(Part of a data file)
========================================
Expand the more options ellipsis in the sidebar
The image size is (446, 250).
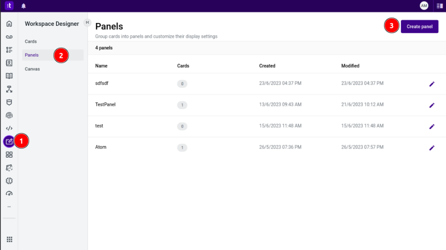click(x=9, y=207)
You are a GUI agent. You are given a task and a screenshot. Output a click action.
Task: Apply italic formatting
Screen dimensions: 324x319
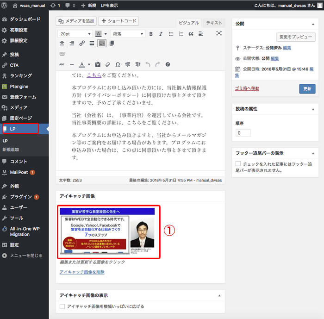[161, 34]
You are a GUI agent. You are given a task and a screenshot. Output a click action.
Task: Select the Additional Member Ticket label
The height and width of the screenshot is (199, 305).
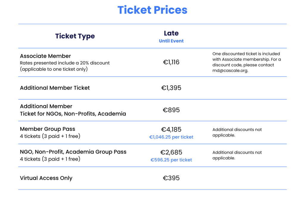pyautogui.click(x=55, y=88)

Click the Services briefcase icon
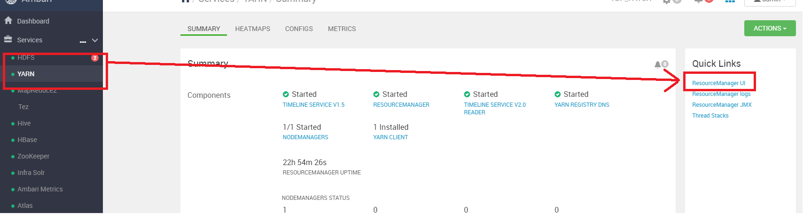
========================================
» Exercise objective
Write out all the lines of the records above again, requests included, and add 15 to every coordinate in the answers. Leave the pictures out.

» The solution
Expand the more options ellipsis in the sidebar
The image size is (446, 250).
click(x=24, y=222)
You are a GUI agent. You are given a task and a screenshot. Output a click action.
Task: Apply italic formatting
Screen dimensions: 324x319
[176, 49]
You are a GUI agent. You are given a task and a screenshot. Output a click action.
Task: Select the Additional Member Ticket label
The height and width of the screenshot is (199, 305).
pyautogui.click(x=70, y=103)

Click the Services briefcase icon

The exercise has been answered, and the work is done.